Lockdown Woes

Delhi streets bear a deserted look during complete lockdown. (Photo: IANS)


Lockdown, according to the Oxford English Dictionary, means confirming of prisoners to their cells, typically in order to gain control during a riot. The Cambridge English Dictionary defines lockdown as a situation in which people are not allowed to enter or leave a building or area freely because of an emergency.

Prime Minister Narendra Modi put the entire nation on lockdown for three weeks beginning 25 March. While the legal fraternity is divided on the interpretation of this North American coinage of 1983 vintage, the Prime Minister has called for a lockdown stricter than the 22 March Janata curfew and the eventual prohibitory orders under Section 144 of CrPC.

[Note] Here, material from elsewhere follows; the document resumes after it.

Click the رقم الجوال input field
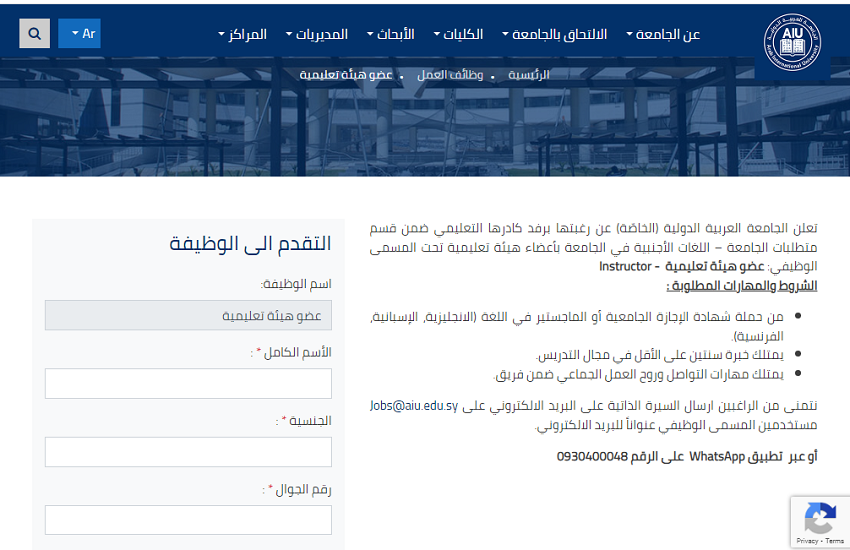 click(x=188, y=520)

He called upon the people to remain where they were and not to cross their own Lakshman Rekha. Restrictions under Section 144 are imposed whenever there is an imminent threat to human life due to riot, communal clashes or disturbance to public order. But a lockdown is imposed under the Epidemic Diseases Act, 1897, on the ground of containing suspected outbreak of a virus epidemic. It is not a curfew.

What we find on the ground is excessive use of police power on unarmed individuals trying to procure essential supplies or medicines, or subjecting innocent labourers thrown out of employment on their padayatra to reach distant villages to humiliation and excessive brutality.

While keeping the entire population of 1.3 billion people indoors may be the only way to contain the spread of coronavirus according to the government, there are other ways of achieving the goal as some Asian countries like South Korea, Taiwan and Singapore have shown.

They have adopted the “Trace, Test and Treat” model to control the spread of the dreaded Covid-19. Without resorting to lockdown even for a day and disrupting public transport or closing its international borders, South Korea launched a vigorous search to trace people who had come in contact with affected persons, conducted large-scale testing of, on an average, 18,000 cases a day, of those having symptoms or suspected to have reasons, and treated the necessary cases.

From a peak of about 1,000 reported cases a day, the situation was brought under control in the shortest period of time. Ninety-five per cent of those treated have recovered. It meant the government taking on the responsibility instead of burdening the people with it. India’s testing rate is among the lowest in the world.

China, the epicentre of coronavirus, managed to control the epidemic without a nationwide lockdown. Monitoring people with recent foreign travel history, particularly from worst affected countries, and the locals who came in contact with them, would have gone a long way in coping with Covid-19. We will soon know if closing down the entire country and imposing the world’s harshest lockdown, made worse by occasional police brutality, works better.